#### Requirement:
Turn everything from the line containing "Identify the location of directions-button: Rotas." down to the end of the items into a numbered list, skipping blank lines and leaving out the pictures.

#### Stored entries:
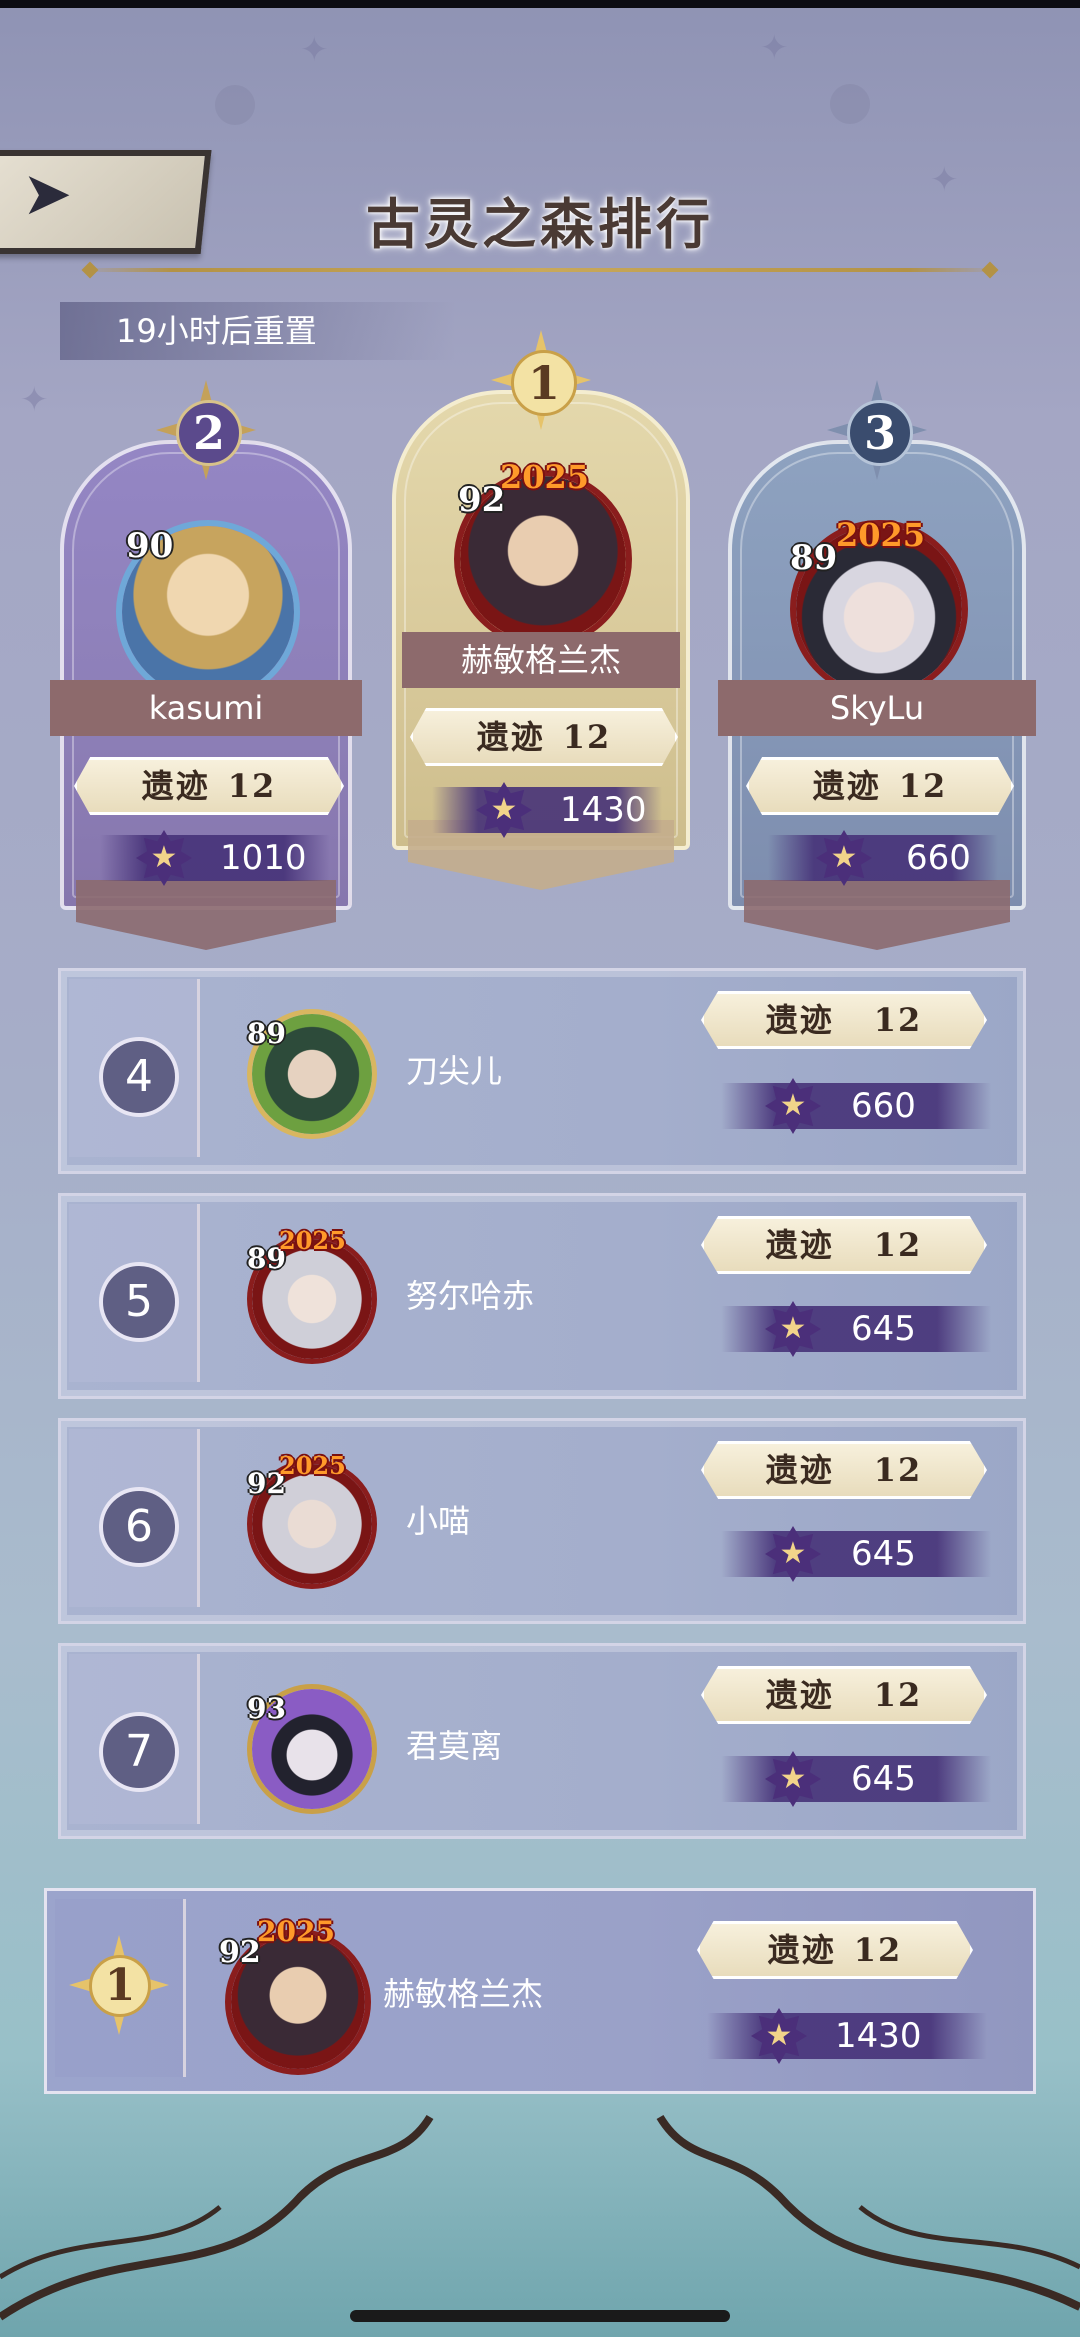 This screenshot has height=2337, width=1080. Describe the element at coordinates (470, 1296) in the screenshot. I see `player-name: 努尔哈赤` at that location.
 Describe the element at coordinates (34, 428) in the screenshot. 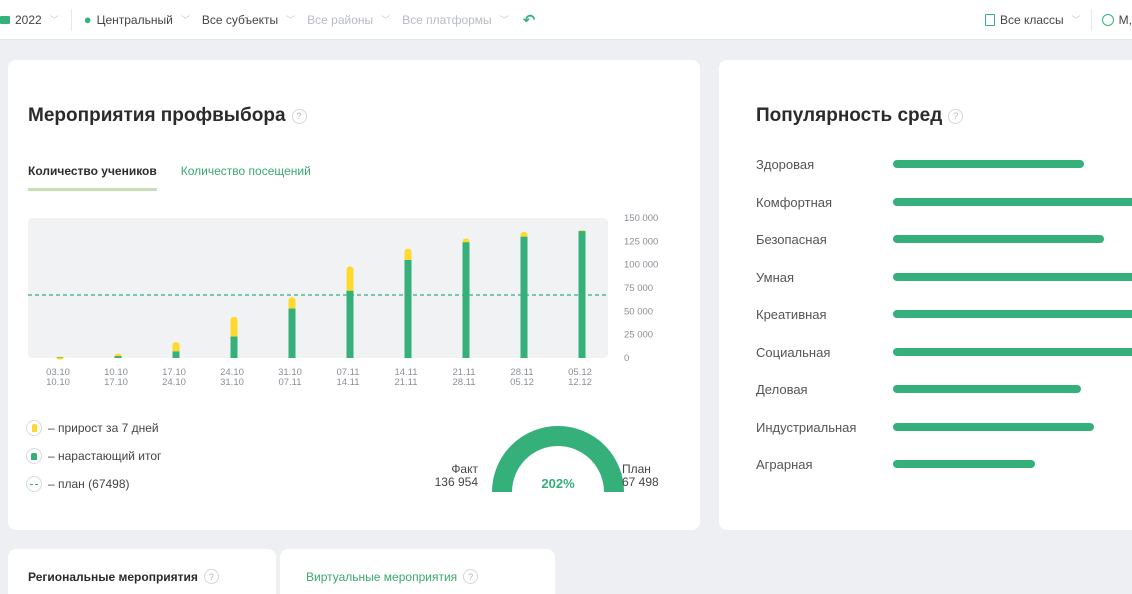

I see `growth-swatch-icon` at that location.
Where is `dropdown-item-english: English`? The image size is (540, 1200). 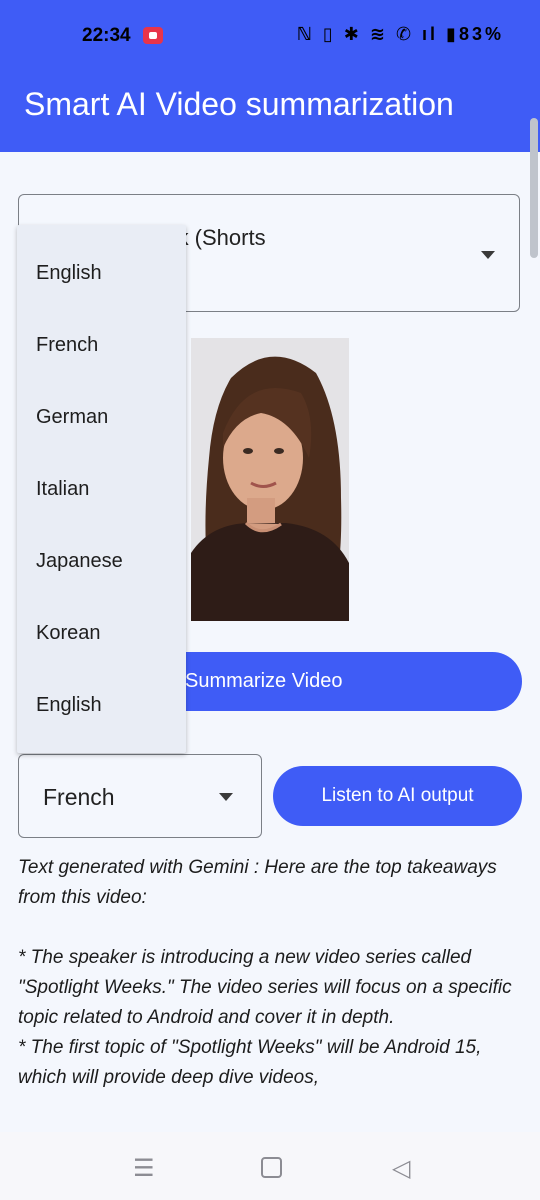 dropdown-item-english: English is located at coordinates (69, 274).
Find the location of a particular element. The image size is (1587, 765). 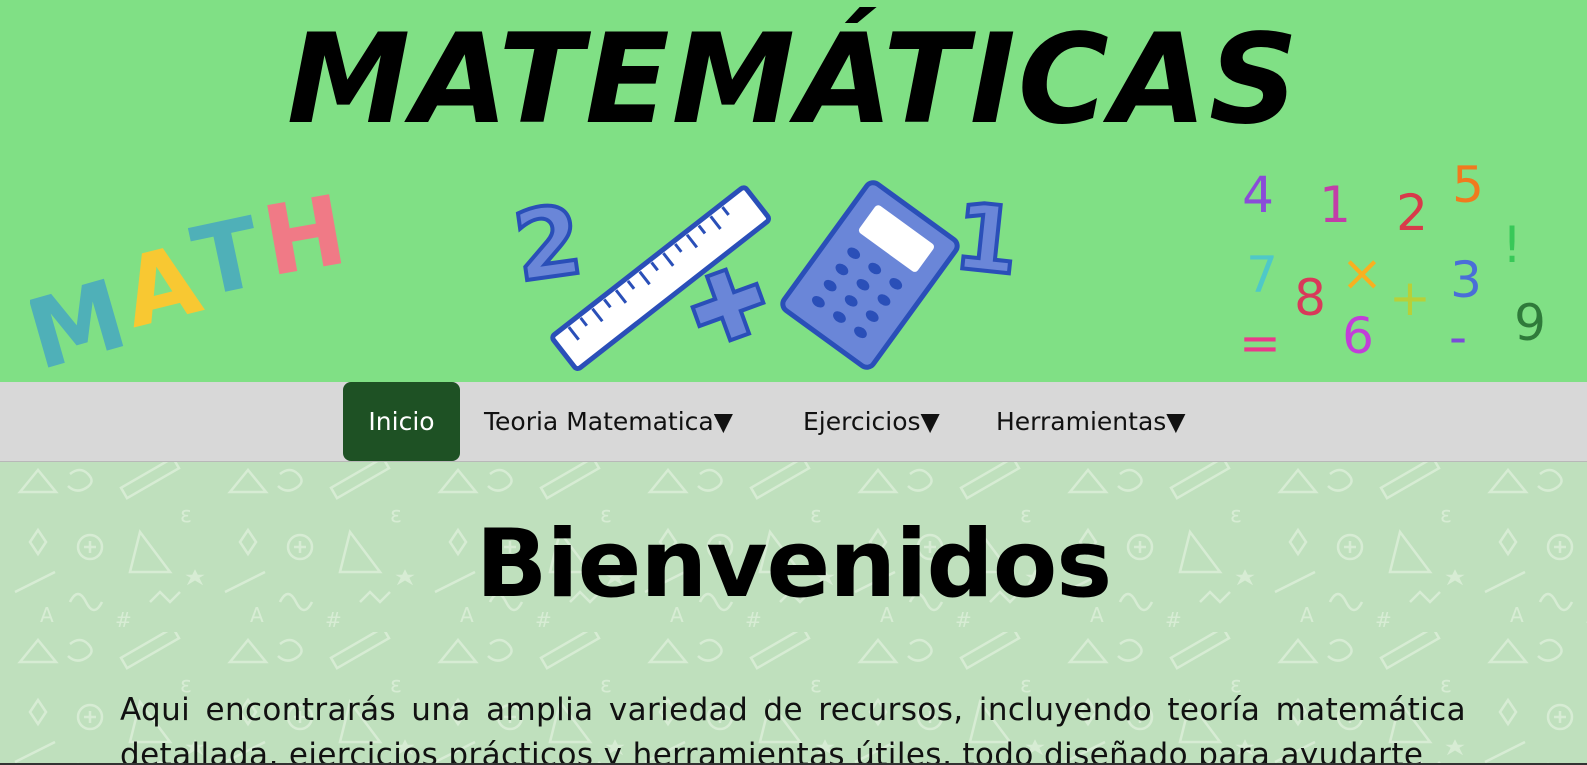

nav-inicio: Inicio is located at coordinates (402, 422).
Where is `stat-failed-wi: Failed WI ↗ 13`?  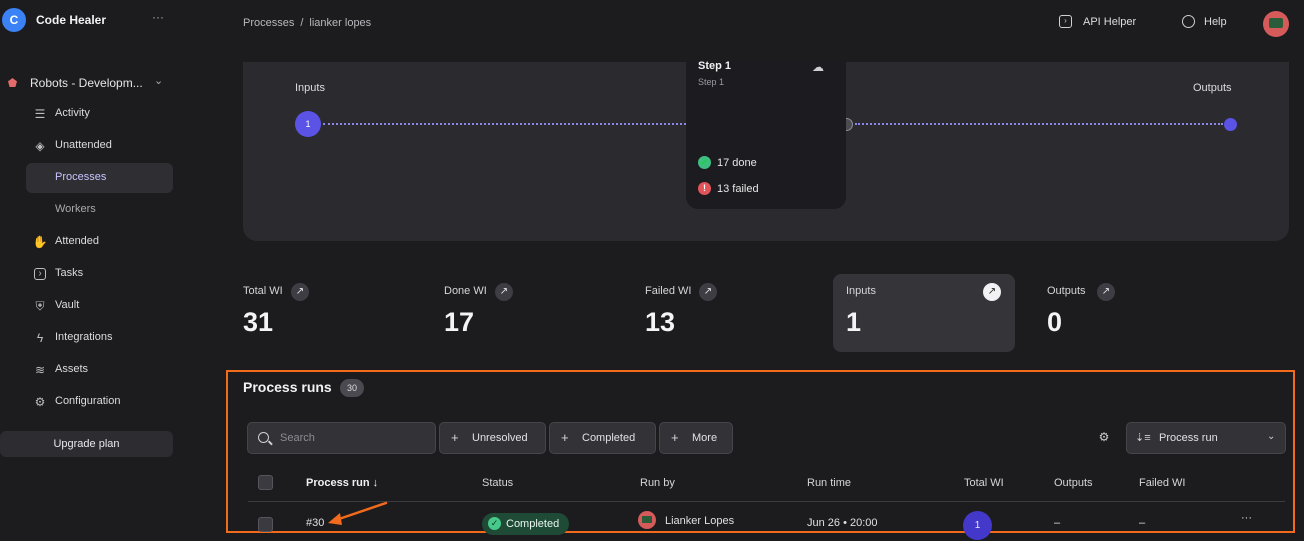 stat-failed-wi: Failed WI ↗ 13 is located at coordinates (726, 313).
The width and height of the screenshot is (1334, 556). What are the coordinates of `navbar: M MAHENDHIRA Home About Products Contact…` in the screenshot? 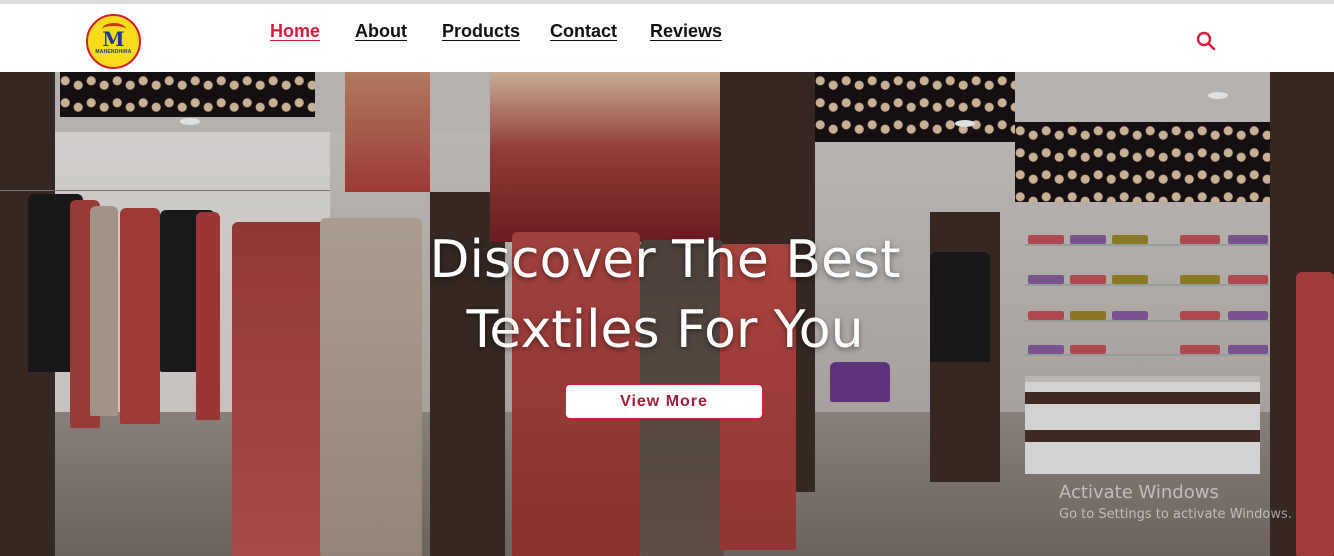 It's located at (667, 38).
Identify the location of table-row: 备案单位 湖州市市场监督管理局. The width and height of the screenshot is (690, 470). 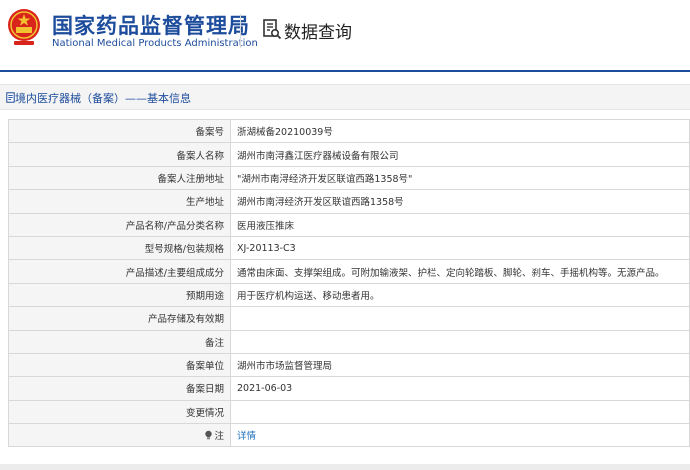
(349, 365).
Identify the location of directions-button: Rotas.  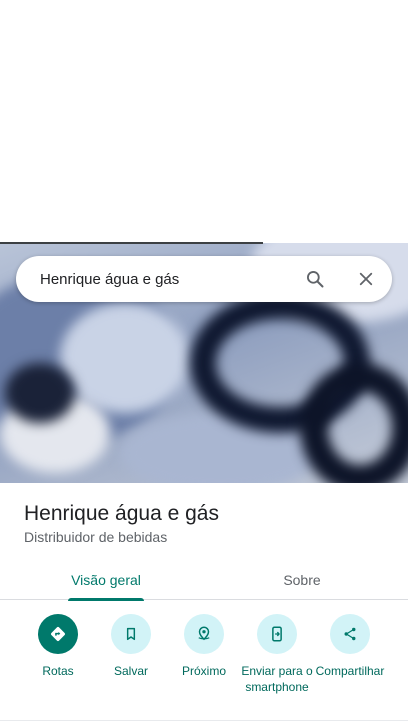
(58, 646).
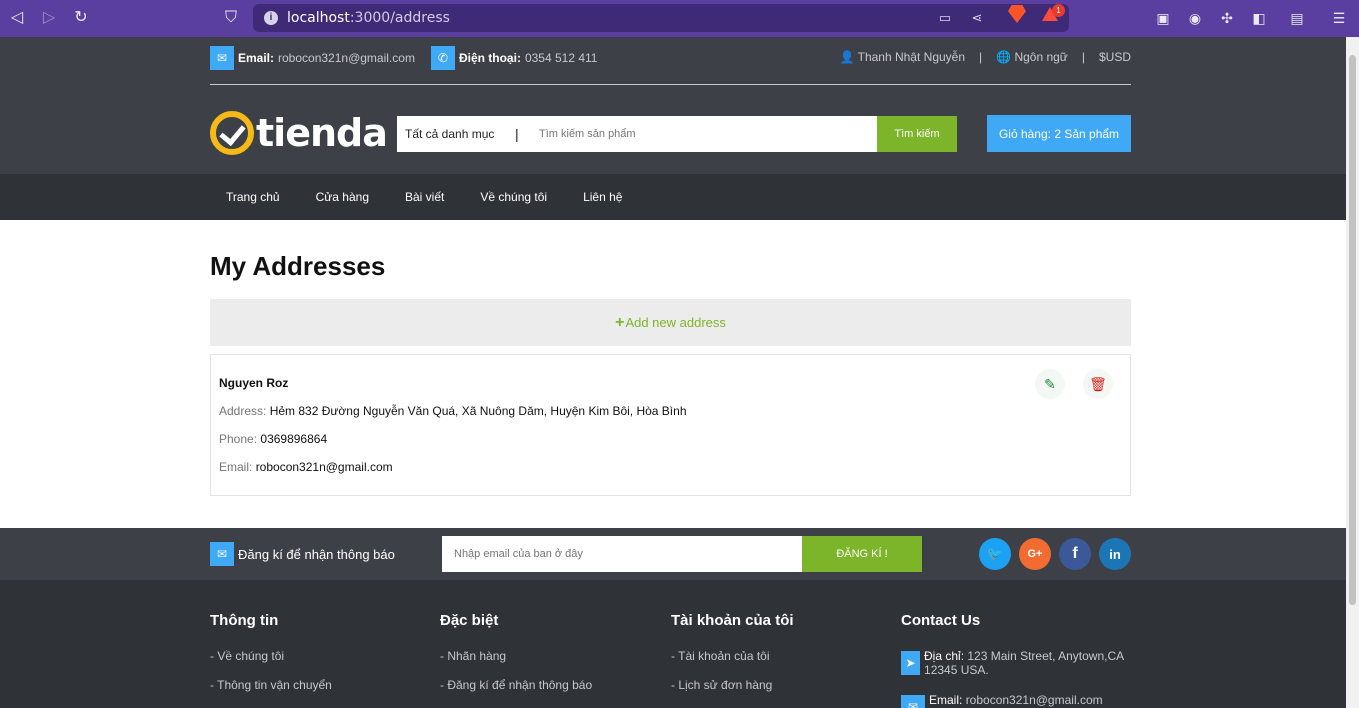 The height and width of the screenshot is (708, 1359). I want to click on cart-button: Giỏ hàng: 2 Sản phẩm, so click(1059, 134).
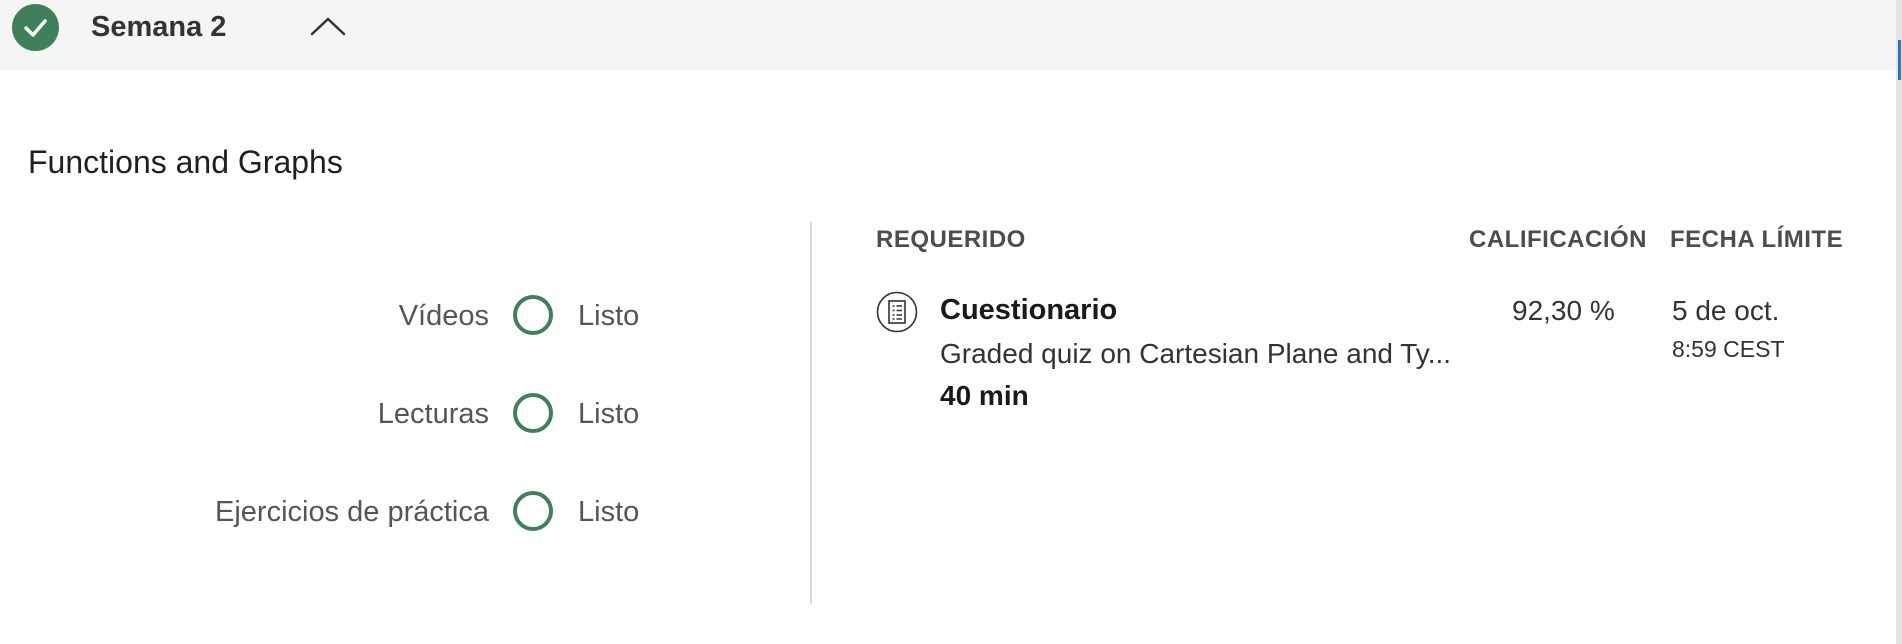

#### Task result:
1. Identify the location of directions-button: Rotas.  
2. (58, 646).
3.  The height and width of the screenshot is (708, 1359). I want to click on cart-button: Giỏ hàng: 2 Sản phẩm, so click(1059, 134).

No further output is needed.